Kim and I have owned our motorhome for a full month now, and we’ve had a chance to form some impressions. It’s important to note that we haven’t actually done anything in the RV yet but clean and stock it. (We’ll make our first trip this weekend.) That said, we’re pleased with the purchase so far.
We’re especially pleased with how roomy and homey the coach is. While we worked to stock and clean it, everything felt cozy and comfortable. For me, this sort of space elicits happy memories. My two brothers and I were raised in a 63-foot-long mobile home. We didn’t have a lot of room, but we got by. Our Bigfoot RV feels somewhat similar. (I already wish it had a bathtub, though.)
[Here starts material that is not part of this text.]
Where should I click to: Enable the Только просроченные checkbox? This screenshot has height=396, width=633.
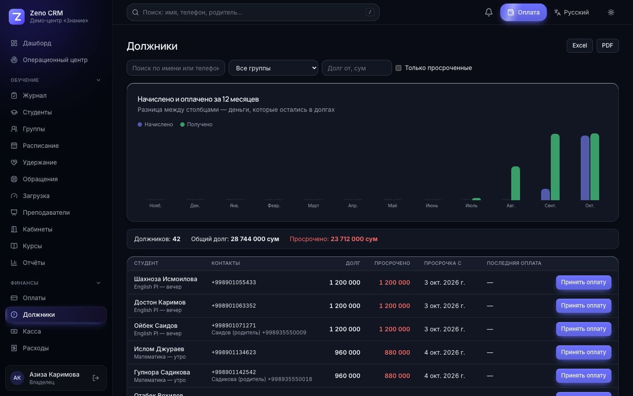[398, 68]
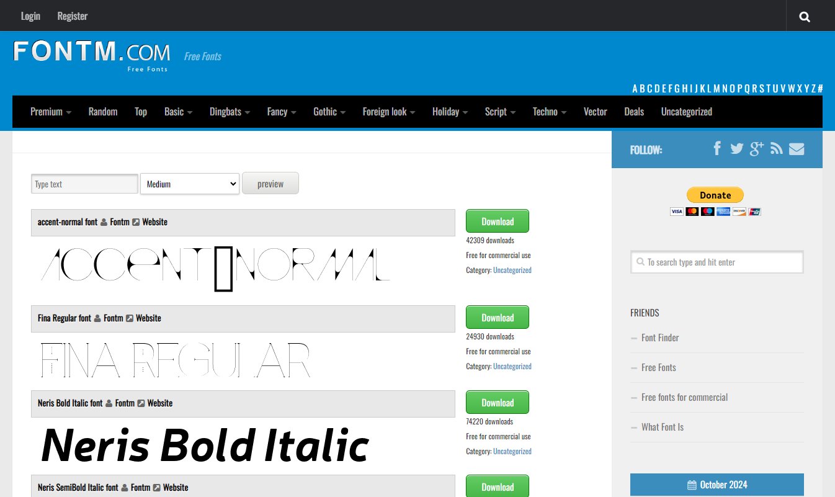The height and width of the screenshot is (497, 835).
Task: Open the Medium size combo box
Action: (189, 184)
The mobile home where I was raised
I’m also glad that the motorhome is easier to drive than I’d anticipated. In the olden days, I had my commercial driver license so that I could deliver boxes for Custom Box Service. Driving that 26-foot delivery truck was work: the rig was sluggish and slow and sometimes fussy. Our motorhome, on the other hand, drives much more like a passenger vehicle.
Still, I try to keep a couple of things in mind when traveling:
- First, the Bigfoot is top-heavy. It’s important to take corners slowly so that the rig doesn’t tilt or tip over.
- Second, the RV tends to “drift”. That’s not to say that the wind affects it — although I suspect it does — but that there’s a sort of swaying motion as I drive down the road. I’ve heard this is normal, but it’s still unsettling. In tight lanes (such as in construction areas), it’s vital to slow down more than I normally might.
I spent some time the other day watching YouTube videos of RV crashes. I shouldn’t have done that. After seeing others contend with corners and wind and so on, I’m more nervous than I was before. But maybe that’s a good thing?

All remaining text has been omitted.